Merosin-deficient congenital muscular dystrophy 1A (MDC1A) is a devastating neuromuscular disease that results in children being confined to a wheelchair, requiring ventilator assistance to breathe and premature death. MDC1A is caused by mutations in the LAMA2 gene, which results in the partial or complete loss of laminin-211 and laminin-221, the major laminin isoforms found in the basal lamina of skeletal muscle. MDC1A patients exhibit reduced alpha 7 beta 1 integrin; however, it is unclear how the secondary loss of alpha 7 beta 1 integrin contributes to MDC1A disease progression. To investigate whether restoring alpha 7 integrin expression can alleviate the myopathic phenotype observed in MDC1A, we produced transgenic mice that overexpressed the alpha 7 integrin in the skeletal muscle of the dy(W-/-) mouse model of MDC1A. Enhanced expression of the alpha 7 integrin restored sarcolemmal localization of the alpha 7 beta 1 integrin to laminin. alpha 2-deficient myofibers, changed the composition of the muscle extracellular matrix, reduced muscle pathology, maintained muscle strength and function and improved the life expectancy of dy(W-/-) mice.

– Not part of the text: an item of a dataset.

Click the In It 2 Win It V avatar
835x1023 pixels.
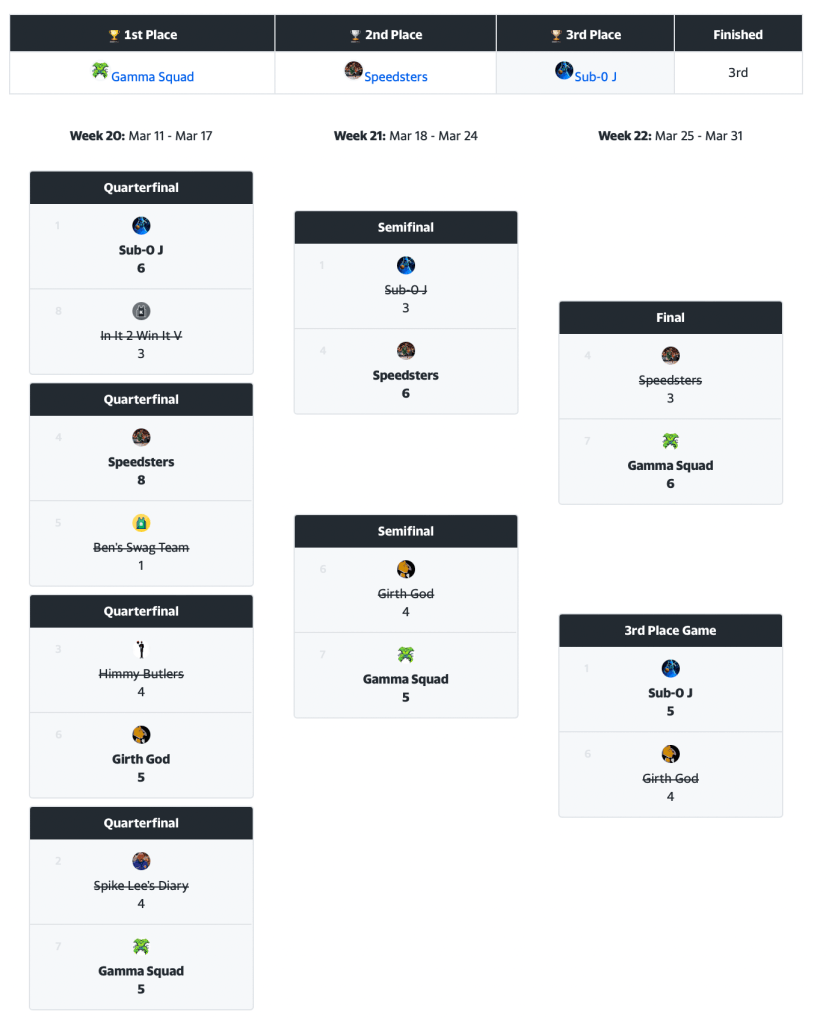pos(141,311)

Taken together, these results indicate that enhanced expression of alpha 7 integrin prevents muscle disease progression through augmentation and/or stabilization of the existing extracellular matrix in laminin-alpha 2-deficient mice, and strategies that increase alpha 7 integrin in muscle might provide an innovative approach for the treatment of MDC1A.